Sì, perché alle persone che arrivano qui con viaggi della speranza attraverso il Mar Mediterraneo non si può fare la morale su quanto siano rischiosi questi viaggi. Se uno si mette a farli sa bene a cosa va incontro, e li fa perché non può farne a meno. Bisogna proprio cambiare paradigma se si vuole stare al passo con il tempo, altrimenti non si va lontano, almeno in termini umani. A un afgano che scappa dai talebani non si può dire vieni in Italia in maniera regolare, non può farlo. Pur avendo magari le risorse per acquistare un biglietto aereo non può scappare da un regime che controlla chi si allontana dal paese, come fa? Bisogna affrontare questo tema con buonsenso, senza essere lasciati soli dall’Europa, ma anche con uno spirito umanitario che non spinga a dire “eh beh però il viaggio è rischioso”. Quanti italiani sono scappati dal nostro paese in passato?
Tu sei testimonial di UNHCR, agenzia ONU per i rifugiati.

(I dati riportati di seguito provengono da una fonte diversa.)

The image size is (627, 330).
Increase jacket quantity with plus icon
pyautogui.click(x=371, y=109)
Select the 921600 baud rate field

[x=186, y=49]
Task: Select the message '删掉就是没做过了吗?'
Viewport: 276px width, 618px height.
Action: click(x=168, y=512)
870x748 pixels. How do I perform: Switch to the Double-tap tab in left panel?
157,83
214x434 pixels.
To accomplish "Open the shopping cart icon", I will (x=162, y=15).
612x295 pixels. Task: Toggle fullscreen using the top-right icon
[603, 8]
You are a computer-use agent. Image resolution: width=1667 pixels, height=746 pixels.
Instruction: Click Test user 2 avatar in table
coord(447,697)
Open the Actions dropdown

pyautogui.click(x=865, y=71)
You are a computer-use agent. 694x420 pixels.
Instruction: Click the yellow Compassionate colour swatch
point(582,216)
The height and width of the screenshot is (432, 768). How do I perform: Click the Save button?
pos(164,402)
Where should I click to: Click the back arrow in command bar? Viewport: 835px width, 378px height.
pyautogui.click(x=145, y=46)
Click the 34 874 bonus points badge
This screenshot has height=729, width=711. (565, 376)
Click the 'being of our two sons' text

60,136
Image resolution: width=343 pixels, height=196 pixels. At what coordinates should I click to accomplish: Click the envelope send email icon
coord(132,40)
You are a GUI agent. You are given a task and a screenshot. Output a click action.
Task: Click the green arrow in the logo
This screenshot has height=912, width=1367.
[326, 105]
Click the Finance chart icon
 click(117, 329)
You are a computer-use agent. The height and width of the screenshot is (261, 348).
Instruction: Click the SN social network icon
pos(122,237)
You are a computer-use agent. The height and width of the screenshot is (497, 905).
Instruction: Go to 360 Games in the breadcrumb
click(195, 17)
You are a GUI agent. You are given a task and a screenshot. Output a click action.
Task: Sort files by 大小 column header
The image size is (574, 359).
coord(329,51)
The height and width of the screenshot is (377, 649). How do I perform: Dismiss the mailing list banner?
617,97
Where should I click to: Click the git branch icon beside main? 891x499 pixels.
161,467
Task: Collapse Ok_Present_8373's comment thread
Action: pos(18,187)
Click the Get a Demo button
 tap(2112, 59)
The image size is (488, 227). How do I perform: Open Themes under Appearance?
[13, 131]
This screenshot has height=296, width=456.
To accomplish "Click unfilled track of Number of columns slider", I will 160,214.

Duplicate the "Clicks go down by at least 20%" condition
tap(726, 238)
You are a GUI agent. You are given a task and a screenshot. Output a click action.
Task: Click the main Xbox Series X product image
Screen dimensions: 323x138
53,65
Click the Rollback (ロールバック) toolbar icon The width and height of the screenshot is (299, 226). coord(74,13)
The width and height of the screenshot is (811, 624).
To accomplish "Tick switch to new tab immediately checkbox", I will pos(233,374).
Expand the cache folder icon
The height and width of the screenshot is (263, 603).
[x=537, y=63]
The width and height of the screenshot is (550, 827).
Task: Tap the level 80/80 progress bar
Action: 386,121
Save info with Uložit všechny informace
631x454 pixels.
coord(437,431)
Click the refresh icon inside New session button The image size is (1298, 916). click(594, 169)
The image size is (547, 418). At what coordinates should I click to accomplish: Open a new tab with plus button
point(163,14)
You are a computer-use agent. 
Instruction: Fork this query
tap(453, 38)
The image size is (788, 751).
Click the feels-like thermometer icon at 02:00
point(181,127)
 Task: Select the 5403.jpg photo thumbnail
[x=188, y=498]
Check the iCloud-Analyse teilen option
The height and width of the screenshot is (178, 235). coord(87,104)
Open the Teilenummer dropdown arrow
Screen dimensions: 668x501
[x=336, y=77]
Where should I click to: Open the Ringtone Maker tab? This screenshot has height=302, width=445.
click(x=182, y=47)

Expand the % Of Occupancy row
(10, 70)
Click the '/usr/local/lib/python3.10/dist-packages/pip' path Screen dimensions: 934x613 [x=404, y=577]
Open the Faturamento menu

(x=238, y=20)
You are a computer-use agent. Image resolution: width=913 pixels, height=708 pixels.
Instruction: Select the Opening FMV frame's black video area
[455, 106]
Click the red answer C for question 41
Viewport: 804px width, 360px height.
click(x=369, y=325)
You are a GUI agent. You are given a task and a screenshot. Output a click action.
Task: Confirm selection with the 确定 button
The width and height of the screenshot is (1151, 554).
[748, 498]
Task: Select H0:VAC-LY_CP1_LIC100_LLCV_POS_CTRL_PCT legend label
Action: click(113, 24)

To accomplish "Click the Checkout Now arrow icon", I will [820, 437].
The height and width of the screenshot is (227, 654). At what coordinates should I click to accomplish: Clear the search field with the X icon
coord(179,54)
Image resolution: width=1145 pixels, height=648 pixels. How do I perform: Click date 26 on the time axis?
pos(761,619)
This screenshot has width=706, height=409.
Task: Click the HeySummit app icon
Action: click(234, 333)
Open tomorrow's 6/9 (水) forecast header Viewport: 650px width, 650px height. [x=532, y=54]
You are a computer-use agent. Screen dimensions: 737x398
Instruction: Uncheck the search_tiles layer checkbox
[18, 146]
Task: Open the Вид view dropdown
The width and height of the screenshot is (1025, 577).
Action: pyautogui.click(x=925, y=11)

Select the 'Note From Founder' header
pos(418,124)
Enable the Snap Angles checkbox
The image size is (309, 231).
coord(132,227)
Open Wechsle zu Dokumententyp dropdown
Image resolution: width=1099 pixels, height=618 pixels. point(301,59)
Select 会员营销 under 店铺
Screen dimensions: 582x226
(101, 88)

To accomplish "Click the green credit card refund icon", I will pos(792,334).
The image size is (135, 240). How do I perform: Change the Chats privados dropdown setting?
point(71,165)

Da molti anni. È in grado, e lo dimostra quotidianamente, di dialogare con qualunque tipo di governo, sia di destra che di sinistra, a patto che ci sia il riconoscimento di determinati criteri umanitari. Io credo che anche nel centro destra possano esserci le basi per fare un discorso umanitario in primis, e che poi si trasformi in discorso di logica virtuosa di interesse del nostro paese stesso. Perché le persone che scappano da determinati contesti possono anche diventare una risorsa per noi. Bisogna cercare di fare le cose con criterio. Il corridoio umanitario piace a tutti, UNHCR ne gestisce molti e meravigliosamente funzionanti, con tanti atenei nel nostro paese. Io li ho visti in azione, in Etiopia dove ho viaggiato con loro in missione. Però costruire corridoi umanitari significa andare oltre i luoghi comuni riguardo l’immigrazione, e in generale l’emergenza rifugiati. Non si tratta di scampagnate per divertimento, la gente va via perché non ce la fa, perché altrimenti morirebbe nel posto in cui sta. Questo dovrebbe essere sufficiente.
Qual è il ruolo della vita che speri un giorno ti propongano?
Mi auguro di riuscire a fare, prima di diventare troppo anziano, Il principe di Homburg, il mio testo preferito.
Hai in cantiere qualche progetto?
Si, però per adesso niente di sufficientemente concreto da poterne parlare. Per qualche tempo il teatro sarà l’elemento su cui costruire i calendari. Ho avuto una grande esposizione soprattutto televisiva negli ultimi anni, adesso è tempo di tirare un po’ il fiato e lavorare bene su nuove proposte teatrali. Per me Europeana è stato un passaggio fondamentale per individuare la direzione in cui mi interessa andare per il futuro.
Ci sarà Sopravvissuti 2?
Vedremo, stiamo tutti aspettando che ci si diano notizie. Credo che la serie debba ancora andare in onda in Francia e Germania poi si capirà.
C’è una domanda che non ti fanno mai e che invece ti piacerebbe ti venisse fatta?
Nessuno mi chiede mai “come stai?”. Comunque, sto bene.
Nulla a proposito di musica, letteratura o politica?
Sulle passioni musicali, forse. Soltanto perché così potrei prendermi un po’ di tempo per sproloquiare sui miei gusti.
A noi puoi confessare i tuoi artisti o gruppi preferiti.
Sono cresciuto a Nirvana. Diciamo che il disorientamento difronte ai paesaggi sonori attuali è forte. Anche questo è un segno dei tempi. Io ascolto anche tanta musica di oggi, pop contemporaneo, credo che sia necessario conoscerla, perché sennò si interrompe il dialogo tra le generazioni. Consiglio a tutti qualche dose di trap al giorno e di non rimanere nella propria torre d'avorio.